Сеченов попросил объяснить, что именно «душит». Оказалось, что в пищеводе у парня застрял большой кусок хлеба.

— Уж я и палец в рот закладывал, и пихал его; и назад хотел… Ни туда ни сюда, окаянный!

Зонда у Ивана Михайловича, разумеется, не было, да и операции такой ему никогда не приходилось производить. Но не отпускать же человека без всякой помощи! Живо смекнув, чем можно заменить зонд, Сеченов выпросил у сестры… пластинку китового уса от корсета. Достал кусок губки, навязал ее на конец пластинки, смочил деревянным маслом и полез в широко раскрытый рот пострадавшего. Операция вполне удалась: комок хлеба был продвинут и пошел по положенному ему пути. А крестьянин на радостях бросился на колени и стал класть земные поклоны, чем несказанно огорчил Ивана Михайловича.

Наступил конец лета. В последний раз побывал Сеченов в милой семье Визаров. Отдал, между прочим, Владимиру Яковлевичу деньги, полученные в счет наследства, и договорился, что высылать их будут по мере надобности, частями.

В последний раз побродил по Москве, ярко иллюминированной по случаю коронации Александра Второго; купил по настоянию Феофана Васильевича золотые часы, считавшиеся им непременным атрибутом настоящего доктора; поклонился университету — и прощай, Москва!

До Петербурга Сеченов доехал по не так давно выстроенной железной дороге, там пересел на пассажирский пароход, отправляющийся в Штеттин.
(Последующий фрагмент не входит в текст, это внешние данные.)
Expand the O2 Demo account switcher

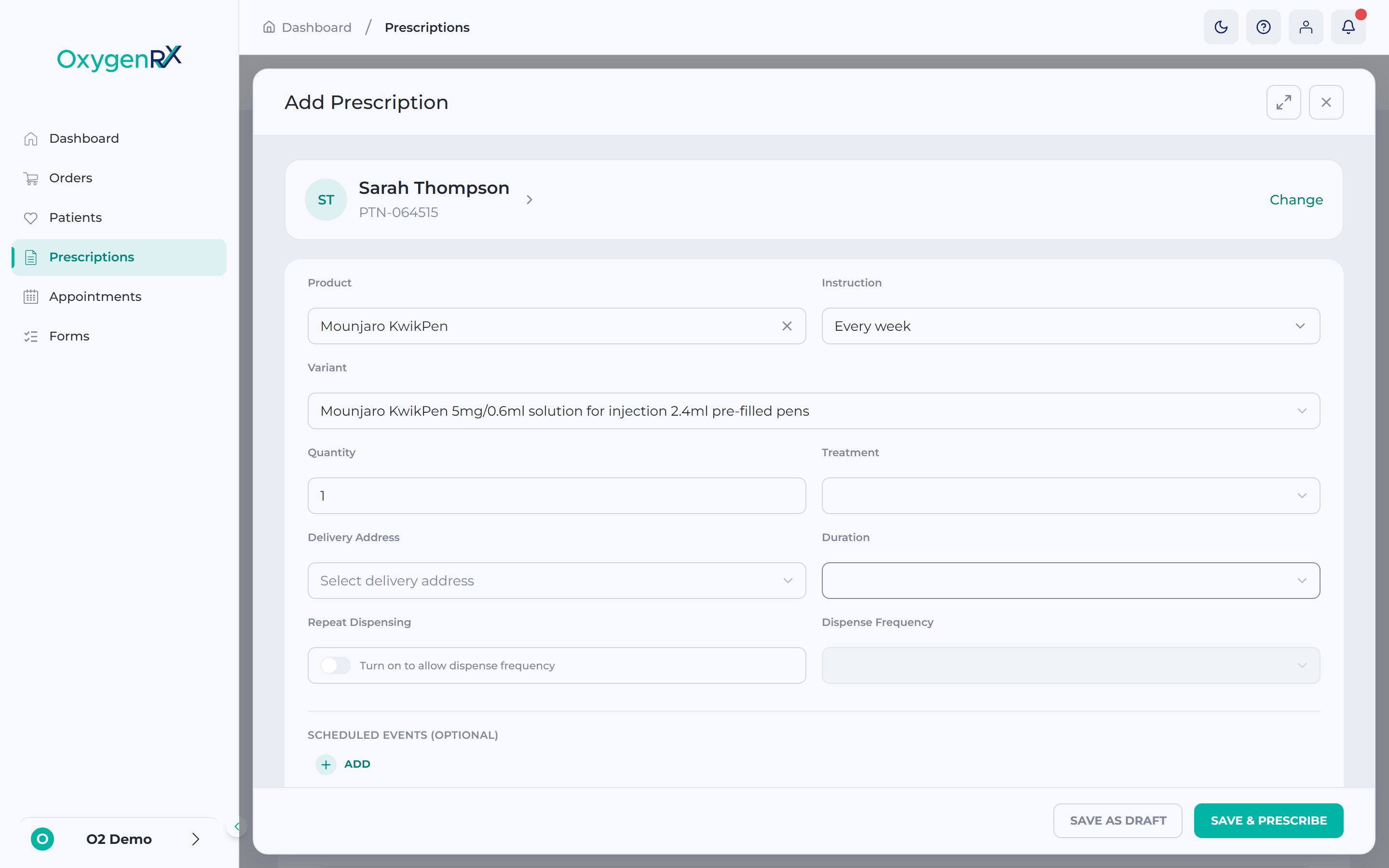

В Кронштадте пароход задержали — надо было догрузиться углем, и Сеченов пошел бродить по городу.

Последнее, что он видел перед отъездом из России — пьяную драку двух матросов. Картинка эта лишний раз укрепила в нем уверенность, что тема диссертации, уже смутно назревавшая в мыслях, выбрана им правильно.

6

В небольшой уютной квартирке на Луизенштрассе, в комнате, служившей салоном, собралась компания из четырех русских медиков. Окна выходили в тихий больничный сад, сейчас по-зимнему голый и пустой. Фрау Крюгер, хозяйка квартиры, тихонько постучала в дверь, спросила, не желают ли господа медики пива, и неслышно удалилась.

Боткин приехал в Берлин поздней осенью из Вюрцбурга. Случайная встреча с одним немецким врачом определила на первое время пребывания за границей интересы Сергея Петровича: этот врач так вдохновенно описывал достижения Рудольфа Вирхова в науке, с таким увлечением рассказывал о работах этого «великого творца новой медицинской школы», что Боткин решил немедленно ехать в Вюрцбург, к знаменитому профессору.

Революция 1848 года принесла с собой не только ревизию политических, общественных и промышленных основ жизни Германии, но и тех мировоззрений, которые преобладали тогда в естествознании.